Westler sind von einer dreifachen Illusion, verbunden mit einem Drang nach immer mehr, besessen:

Konsum: Ich bin glücklicher, je mehr ich konsumiere.
Mobilität: Ich bin glücklicher, je mehr Orte ich besuche.
Individualismus: Ich bin glücklicher, je mehr ich meine Zeit selbst gestalten kann.

Die Botschaften von mehr Konsum, mehr Mobilität und mehr Individualität sind tief in uns verankert und werden täglich genährt, durch unsere Freunde und Familienmitglieder sowie unsere eigenen Gedanken! Diese Botschaften sind aber keineswegs biblisch. Die Bibel beschreibt das Glück als die Liebe zu Gott Vater, zu Jesus Christus und zum Heiligen Geist. Und in der Liebe zum Nächsten. Wir verkürzen dieses zentrale erste Gebot auf das ... liebe dich selbst.

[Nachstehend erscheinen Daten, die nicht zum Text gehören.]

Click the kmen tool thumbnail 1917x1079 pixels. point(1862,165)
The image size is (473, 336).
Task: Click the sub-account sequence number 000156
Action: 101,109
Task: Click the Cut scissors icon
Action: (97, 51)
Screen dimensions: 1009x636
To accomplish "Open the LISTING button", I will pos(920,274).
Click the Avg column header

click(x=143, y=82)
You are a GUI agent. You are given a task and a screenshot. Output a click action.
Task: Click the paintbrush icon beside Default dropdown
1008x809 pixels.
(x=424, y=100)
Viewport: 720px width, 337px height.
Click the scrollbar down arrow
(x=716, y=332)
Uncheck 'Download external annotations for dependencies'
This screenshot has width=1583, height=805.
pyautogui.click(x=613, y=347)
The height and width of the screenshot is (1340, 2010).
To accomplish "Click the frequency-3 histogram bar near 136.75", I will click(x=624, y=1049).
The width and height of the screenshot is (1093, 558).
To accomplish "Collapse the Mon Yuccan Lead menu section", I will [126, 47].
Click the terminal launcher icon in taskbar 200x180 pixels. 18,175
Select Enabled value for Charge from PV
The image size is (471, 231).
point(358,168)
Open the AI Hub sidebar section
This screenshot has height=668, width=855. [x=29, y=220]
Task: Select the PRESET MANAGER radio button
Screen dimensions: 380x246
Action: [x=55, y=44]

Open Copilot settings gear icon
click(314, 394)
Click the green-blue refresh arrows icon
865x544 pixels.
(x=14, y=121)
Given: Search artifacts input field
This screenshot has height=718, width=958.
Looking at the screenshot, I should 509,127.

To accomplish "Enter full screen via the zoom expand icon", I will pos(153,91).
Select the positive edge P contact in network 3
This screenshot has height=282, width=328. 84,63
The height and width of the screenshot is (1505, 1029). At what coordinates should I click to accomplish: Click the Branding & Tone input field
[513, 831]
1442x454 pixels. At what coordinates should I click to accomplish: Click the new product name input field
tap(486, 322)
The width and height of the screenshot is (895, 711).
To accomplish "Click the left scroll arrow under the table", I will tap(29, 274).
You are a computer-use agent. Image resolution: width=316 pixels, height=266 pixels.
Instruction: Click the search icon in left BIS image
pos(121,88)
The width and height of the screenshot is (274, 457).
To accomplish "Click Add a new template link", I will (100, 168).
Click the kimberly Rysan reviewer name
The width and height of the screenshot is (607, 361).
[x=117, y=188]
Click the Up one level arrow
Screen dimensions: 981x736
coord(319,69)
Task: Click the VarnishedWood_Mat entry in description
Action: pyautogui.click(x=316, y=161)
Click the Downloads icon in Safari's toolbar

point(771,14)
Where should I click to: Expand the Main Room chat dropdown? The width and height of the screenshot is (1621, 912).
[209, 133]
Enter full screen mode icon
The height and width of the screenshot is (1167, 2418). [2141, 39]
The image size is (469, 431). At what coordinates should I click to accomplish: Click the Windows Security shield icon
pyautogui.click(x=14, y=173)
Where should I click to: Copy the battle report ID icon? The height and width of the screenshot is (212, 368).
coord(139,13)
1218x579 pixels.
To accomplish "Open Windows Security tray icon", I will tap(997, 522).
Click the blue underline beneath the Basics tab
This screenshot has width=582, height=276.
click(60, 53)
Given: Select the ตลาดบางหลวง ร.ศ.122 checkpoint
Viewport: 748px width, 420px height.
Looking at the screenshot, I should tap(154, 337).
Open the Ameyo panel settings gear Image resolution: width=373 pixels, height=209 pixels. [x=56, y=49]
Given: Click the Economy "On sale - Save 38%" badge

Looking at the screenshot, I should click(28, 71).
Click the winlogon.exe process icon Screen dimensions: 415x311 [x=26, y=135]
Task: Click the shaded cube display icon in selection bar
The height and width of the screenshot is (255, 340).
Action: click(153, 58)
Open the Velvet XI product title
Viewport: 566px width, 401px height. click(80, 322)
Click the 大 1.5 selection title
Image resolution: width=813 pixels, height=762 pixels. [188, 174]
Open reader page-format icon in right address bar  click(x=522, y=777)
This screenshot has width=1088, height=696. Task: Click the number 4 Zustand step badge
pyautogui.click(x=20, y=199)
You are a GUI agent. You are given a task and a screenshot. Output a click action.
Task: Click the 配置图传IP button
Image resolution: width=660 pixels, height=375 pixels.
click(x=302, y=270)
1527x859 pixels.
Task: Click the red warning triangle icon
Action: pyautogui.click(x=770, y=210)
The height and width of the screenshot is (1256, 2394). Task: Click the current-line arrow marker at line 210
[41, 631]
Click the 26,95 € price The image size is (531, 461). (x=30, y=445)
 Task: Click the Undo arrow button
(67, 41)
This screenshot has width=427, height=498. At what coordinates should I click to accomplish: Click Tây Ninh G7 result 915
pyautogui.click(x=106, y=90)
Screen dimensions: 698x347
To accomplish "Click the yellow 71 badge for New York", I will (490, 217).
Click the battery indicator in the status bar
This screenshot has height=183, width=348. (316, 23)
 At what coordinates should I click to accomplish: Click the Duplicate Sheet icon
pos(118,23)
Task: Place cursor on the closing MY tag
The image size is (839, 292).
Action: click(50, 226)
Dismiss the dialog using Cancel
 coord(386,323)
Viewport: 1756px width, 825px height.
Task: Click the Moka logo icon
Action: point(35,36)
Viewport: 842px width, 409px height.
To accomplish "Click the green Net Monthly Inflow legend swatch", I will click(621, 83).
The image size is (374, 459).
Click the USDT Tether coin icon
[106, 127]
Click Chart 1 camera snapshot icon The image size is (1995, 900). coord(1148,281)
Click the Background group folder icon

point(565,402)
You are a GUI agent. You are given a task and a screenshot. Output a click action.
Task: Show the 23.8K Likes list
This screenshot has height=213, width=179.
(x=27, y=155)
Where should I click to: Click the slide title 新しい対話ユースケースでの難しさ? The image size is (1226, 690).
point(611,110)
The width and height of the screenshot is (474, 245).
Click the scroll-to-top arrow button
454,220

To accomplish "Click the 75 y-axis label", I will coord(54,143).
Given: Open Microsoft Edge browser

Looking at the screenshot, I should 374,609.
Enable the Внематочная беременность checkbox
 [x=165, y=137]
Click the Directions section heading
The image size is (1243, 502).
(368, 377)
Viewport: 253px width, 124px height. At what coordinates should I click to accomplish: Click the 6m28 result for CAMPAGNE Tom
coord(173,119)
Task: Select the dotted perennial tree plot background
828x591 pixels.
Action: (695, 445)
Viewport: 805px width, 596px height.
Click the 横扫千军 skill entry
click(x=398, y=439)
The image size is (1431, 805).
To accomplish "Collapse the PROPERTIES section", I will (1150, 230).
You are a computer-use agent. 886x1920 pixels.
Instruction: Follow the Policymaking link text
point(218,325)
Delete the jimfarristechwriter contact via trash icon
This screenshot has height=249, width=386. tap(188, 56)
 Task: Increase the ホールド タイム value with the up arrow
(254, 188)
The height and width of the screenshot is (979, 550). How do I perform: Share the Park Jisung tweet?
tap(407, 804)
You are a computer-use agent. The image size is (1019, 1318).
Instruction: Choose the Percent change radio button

Es gilt, diese "Lügen" zu erkennen, bekennen und um Vergebung zu bitten. Wir müssen uns verändern lassen und lernen:

Weniger Konsum macht uns freier, wir haben mehr Zeit und werden kreativer. Sprechen wir mit unseren Freunden doch darüber, was wir in Gemeinschaft, beim Werken, Spielen und beim Sport oder in der Natur erleben, statt von unseren neusten Anschaffungen.
Vieles in der Nähe ist spannend und muss noch entdeckt werden. Weshalb sollten nur Ferien im Ausland wirklich Ferien sein?
Der Mensch ist für die Gemeinschaft geschaffen. Warum leben viele Christen so individualistisch und egozentrisch?
Mit meiner überschüssigen Kaufkraft kann ich wirkungsvoll Menschen in Entwicklungsländern helfen: mit dem Geld, das für ein Kind in der Schweiz aufgewendet wird, können 25-30 Kinder in Indien aufgezogen werden.
Qualität kaufen. Darauf achten, dass soziale und ökologische Kriterien bei der Herstellung erfüllt werden und dass das Produkt langlebig ist. Die indische Industrie kümmert sich vermehrt um Umweltverschmutzung, seit die Kunden im Westen das verlangen.
Oft stelle ich bei unseren Kindern fest, dass sie keinen Konsum suchen. Das Nahe, Ruhende und die Gemeinschaft mit Menschen und Tieren ist das Schönste für sie.
Als einfacher Massstab für mehr Umweltverträglichkeit lassen sich folgende Regeln anwenden:
- Transporte: wenige vor allem nur über kurze Distanzen und mit wenig Energie.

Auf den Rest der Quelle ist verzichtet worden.